WORK TO BE COMPLETED:
Go through the data below and retype all of it exactly.

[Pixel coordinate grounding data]

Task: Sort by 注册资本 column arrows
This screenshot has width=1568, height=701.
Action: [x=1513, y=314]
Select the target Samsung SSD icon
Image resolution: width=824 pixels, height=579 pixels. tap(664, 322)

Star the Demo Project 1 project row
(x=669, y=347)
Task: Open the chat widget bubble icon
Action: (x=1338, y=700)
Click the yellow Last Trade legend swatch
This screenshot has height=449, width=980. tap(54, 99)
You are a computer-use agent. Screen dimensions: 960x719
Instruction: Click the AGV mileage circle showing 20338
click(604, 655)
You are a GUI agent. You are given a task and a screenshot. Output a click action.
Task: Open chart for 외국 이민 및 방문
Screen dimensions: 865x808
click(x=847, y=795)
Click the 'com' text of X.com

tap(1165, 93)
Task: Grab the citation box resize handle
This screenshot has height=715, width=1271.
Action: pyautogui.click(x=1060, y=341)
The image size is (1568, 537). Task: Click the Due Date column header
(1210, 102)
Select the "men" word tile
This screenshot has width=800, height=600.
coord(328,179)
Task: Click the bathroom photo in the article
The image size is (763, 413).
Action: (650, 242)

ANSWER FOR THIS EXERCISE:
Task: Sort by 注册资本 column arrows
This screenshot has width=1568, height=701.
Action: [x=1513, y=314]
Select the target Samsung SSD icon
Image resolution: width=824 pixels, height=579 pixels. tap(664, 322)

Star the Demo Project 1 project row
(x=669, y=347)
Task: Open the chat widget bubble icon
Action: (x=1338, y=700)
Click the yellow Last Trade legend swatch
This screenshot has height=449, width=980. tap(54, 99)
You are a computer-use agent. Screen dimensions: 960x719
Instruction: Click the AGV mileage circle showing 20338
click(604, 655)
You are a GUI agent. You are given a task and a screenshot. Output a click action.
Task: Open chart for 외국 이민 및 방문
Screen dimensions: 865x808
click(x=847, y=795)
Click the 'com' text of X.com

tap(1165, 93)
Task: Grab the citation box resize handle
This screenshot has height=715, width=1271.
Action: pyautogui.click(x=1060, y=341)
The image size is (1568, 537). Task: Click the Due Date column header
(1210, 102)
Select the "men" word tile
This screenshot has width=800, height=600.
coord(328,179)
Task: Click the bathroom photo in the article
The image size is (763, 413).
Action: (650, 242)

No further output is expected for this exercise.